== Problem details ==
Select from the data all lines with the word "computer".

== Data records ==

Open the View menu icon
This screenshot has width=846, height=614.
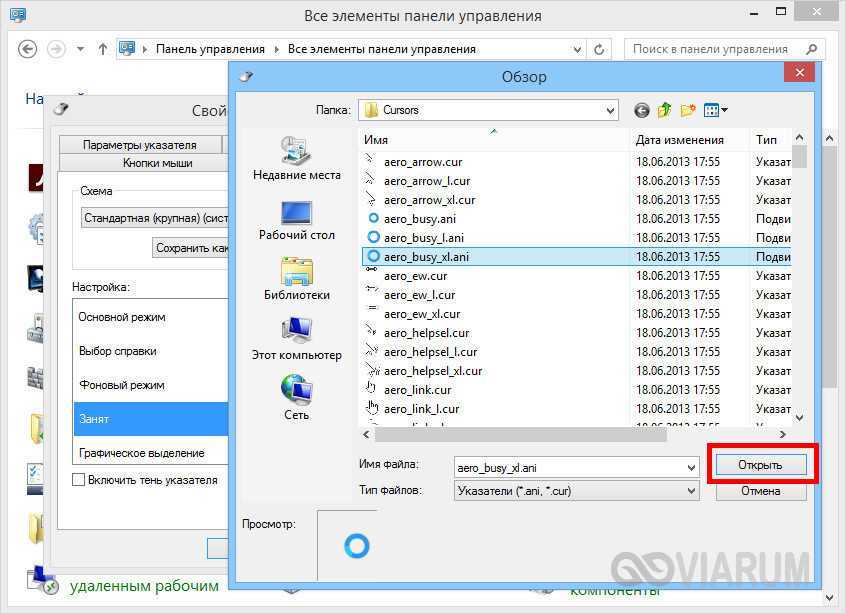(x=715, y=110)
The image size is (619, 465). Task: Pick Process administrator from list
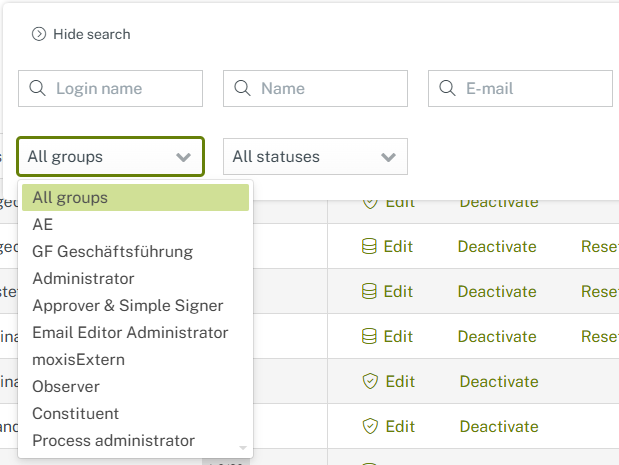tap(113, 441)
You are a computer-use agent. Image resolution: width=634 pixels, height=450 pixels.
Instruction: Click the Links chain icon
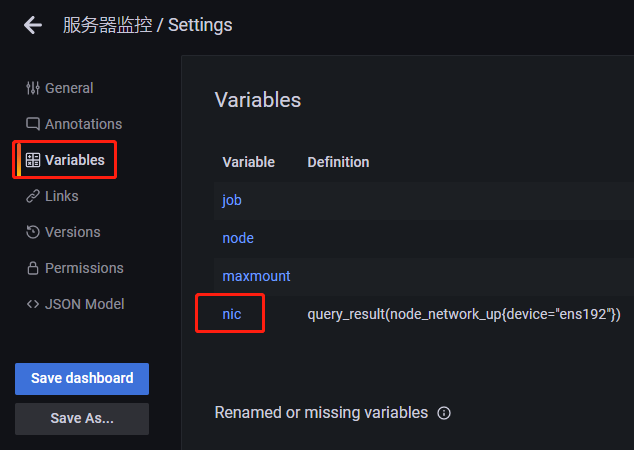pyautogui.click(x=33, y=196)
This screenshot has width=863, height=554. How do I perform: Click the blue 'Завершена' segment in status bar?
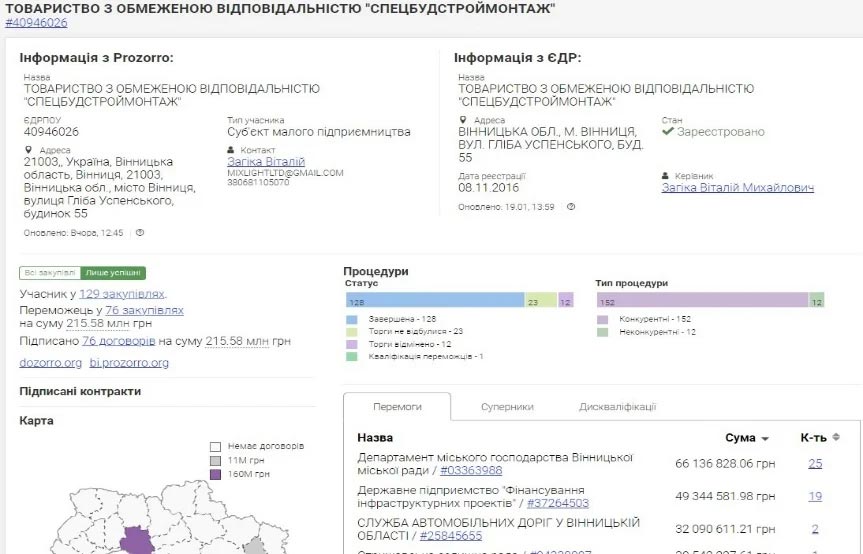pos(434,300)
--
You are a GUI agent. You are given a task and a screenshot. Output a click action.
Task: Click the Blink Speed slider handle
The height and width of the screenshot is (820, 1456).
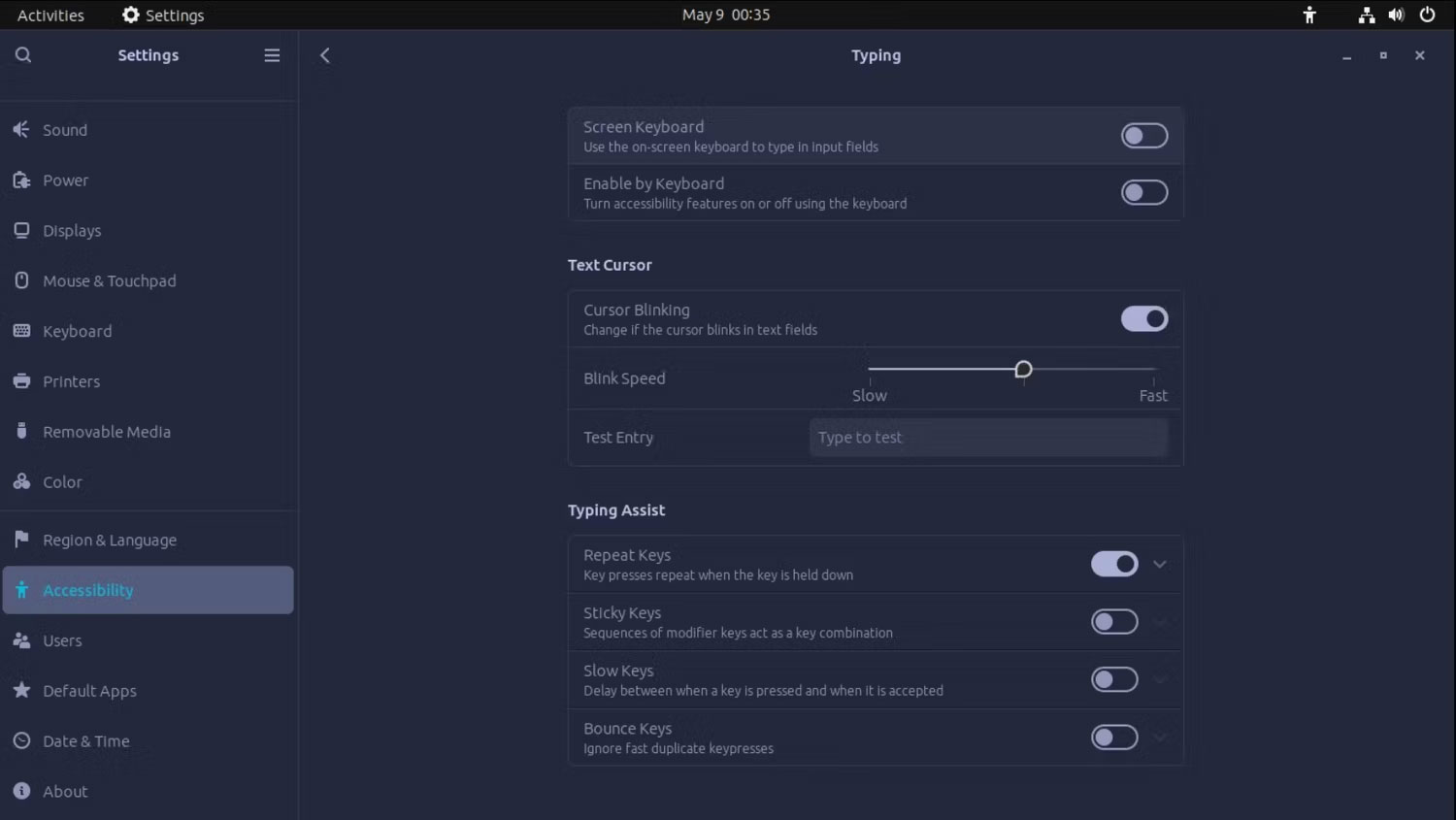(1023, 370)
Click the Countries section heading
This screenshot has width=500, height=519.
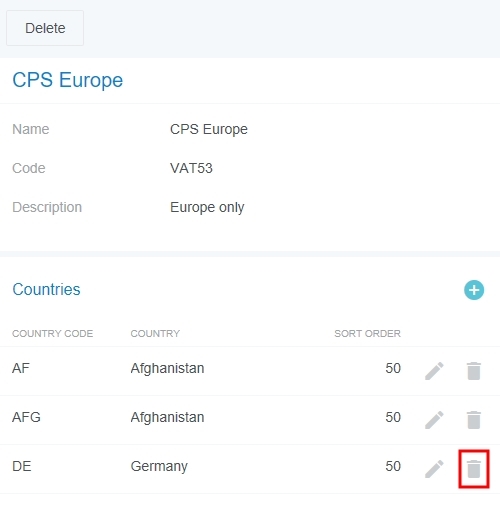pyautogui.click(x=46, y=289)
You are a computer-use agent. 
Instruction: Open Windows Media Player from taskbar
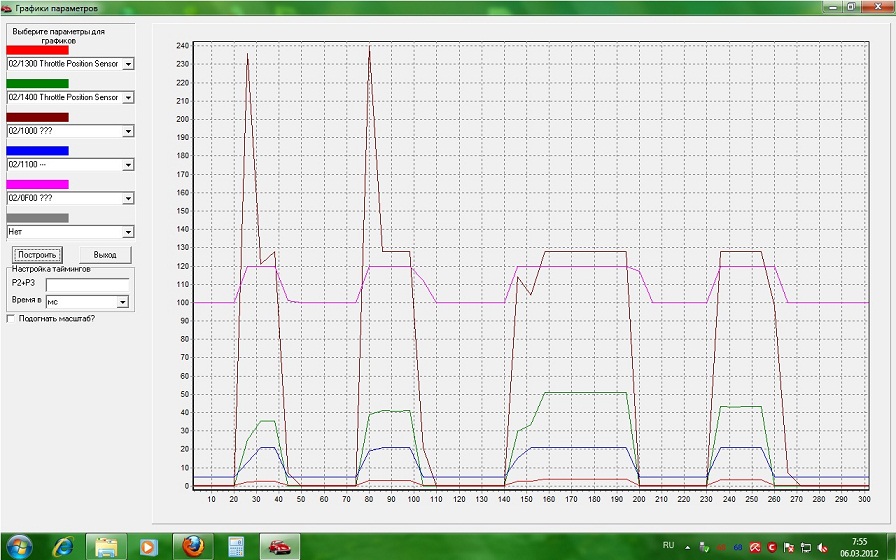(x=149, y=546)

== Solved exercise ==
You are a computer-use agent. Image resolution: width=634 pixels, height=450 pixels.
You are a computer-use agent. 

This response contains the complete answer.